## REQUIRED TASK
Can you copy out, unchanged, the rows that start at the line containing "At what coordinates should I click to accomplish: Click the sell" and end at the line containing "coord(1041,241)", including both of those lines?

## PROVIDED INFORMATION
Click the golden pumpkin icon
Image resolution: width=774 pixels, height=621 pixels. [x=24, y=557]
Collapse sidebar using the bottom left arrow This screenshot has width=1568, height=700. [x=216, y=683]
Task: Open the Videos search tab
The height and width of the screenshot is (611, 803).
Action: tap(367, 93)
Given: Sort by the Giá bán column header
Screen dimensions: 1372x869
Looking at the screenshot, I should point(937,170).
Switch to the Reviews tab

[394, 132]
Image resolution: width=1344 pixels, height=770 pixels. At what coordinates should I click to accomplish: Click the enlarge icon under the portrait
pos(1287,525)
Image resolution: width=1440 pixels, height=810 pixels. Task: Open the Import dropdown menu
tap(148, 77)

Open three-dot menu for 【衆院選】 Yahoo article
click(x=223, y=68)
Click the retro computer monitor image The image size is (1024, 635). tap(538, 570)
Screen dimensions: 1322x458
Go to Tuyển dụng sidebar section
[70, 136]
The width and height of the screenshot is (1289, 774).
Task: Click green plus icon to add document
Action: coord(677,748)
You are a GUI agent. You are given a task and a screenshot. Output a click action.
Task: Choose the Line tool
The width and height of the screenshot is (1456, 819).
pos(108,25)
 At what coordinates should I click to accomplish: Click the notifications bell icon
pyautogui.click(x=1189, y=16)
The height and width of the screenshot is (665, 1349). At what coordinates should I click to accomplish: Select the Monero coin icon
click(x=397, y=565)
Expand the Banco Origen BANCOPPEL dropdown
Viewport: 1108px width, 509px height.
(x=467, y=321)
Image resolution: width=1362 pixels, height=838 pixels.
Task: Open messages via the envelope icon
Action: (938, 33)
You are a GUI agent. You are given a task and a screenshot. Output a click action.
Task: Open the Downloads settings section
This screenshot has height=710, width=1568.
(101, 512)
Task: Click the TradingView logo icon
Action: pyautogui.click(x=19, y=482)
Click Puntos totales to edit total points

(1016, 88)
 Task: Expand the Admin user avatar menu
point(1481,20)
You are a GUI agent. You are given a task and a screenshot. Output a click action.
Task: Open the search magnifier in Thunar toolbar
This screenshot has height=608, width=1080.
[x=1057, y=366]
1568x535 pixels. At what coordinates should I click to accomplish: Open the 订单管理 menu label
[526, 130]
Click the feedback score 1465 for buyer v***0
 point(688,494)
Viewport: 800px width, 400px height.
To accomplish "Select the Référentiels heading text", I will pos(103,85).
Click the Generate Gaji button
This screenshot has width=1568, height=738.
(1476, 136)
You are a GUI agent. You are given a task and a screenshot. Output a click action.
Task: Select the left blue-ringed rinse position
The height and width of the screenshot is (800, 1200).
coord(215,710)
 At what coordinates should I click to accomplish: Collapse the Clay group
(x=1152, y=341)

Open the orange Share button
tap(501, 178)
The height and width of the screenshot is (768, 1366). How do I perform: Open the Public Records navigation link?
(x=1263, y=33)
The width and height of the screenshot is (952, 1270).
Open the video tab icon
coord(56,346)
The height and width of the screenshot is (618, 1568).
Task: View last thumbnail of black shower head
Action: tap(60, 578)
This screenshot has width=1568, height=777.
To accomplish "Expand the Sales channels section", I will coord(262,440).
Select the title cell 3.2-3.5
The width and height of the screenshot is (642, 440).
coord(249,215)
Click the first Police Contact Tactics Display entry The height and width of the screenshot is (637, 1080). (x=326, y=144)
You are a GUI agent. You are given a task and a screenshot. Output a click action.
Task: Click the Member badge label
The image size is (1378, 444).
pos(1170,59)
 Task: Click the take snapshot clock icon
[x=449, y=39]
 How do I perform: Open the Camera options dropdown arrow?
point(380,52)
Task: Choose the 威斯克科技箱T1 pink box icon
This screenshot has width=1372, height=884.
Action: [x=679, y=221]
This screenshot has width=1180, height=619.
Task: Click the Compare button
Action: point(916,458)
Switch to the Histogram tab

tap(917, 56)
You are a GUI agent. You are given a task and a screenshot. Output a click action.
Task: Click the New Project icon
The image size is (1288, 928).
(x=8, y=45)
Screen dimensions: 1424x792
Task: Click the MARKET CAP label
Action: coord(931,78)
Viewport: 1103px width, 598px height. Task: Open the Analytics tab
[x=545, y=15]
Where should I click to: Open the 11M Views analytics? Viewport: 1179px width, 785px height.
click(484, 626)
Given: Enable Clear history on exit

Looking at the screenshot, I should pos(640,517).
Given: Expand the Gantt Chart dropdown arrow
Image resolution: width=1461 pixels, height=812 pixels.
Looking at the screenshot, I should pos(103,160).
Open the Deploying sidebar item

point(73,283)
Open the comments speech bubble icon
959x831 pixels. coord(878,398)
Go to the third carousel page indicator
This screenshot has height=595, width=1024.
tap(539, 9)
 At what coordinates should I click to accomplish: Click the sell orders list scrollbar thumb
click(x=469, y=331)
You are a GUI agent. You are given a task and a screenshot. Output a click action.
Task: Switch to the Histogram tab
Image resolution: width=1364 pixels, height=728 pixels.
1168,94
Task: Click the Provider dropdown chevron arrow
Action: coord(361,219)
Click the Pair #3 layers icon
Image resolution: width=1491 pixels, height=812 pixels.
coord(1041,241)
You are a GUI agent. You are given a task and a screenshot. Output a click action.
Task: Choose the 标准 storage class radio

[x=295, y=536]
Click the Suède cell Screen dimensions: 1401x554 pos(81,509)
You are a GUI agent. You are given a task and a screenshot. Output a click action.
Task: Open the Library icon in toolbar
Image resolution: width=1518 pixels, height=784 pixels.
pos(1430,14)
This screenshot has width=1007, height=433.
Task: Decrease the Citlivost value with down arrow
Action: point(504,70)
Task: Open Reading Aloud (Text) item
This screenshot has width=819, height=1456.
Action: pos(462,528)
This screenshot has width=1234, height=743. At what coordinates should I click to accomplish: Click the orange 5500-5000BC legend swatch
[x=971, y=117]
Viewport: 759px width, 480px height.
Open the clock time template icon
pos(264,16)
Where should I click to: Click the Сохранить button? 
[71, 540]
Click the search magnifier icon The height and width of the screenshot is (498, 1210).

## FULL ANSWER
 At what coordinates should I click to accomplish: Click the sell orders list scrollbar thumb
click(x=469, y=331)
You are a GUI agent. You are given a task and a screenshot. Output a click action.
Task: Switch to the Histogram tab
Image resolution: width=1364 pixels, height=728 pixels.
1168,94
Task: Click the Provider dropdown chevron arrow
Action: coord(361,219)
Click the Pair #3 layers icon
Image resolution: width=1491 pixels, height=812 pixels.
coord(1041,241)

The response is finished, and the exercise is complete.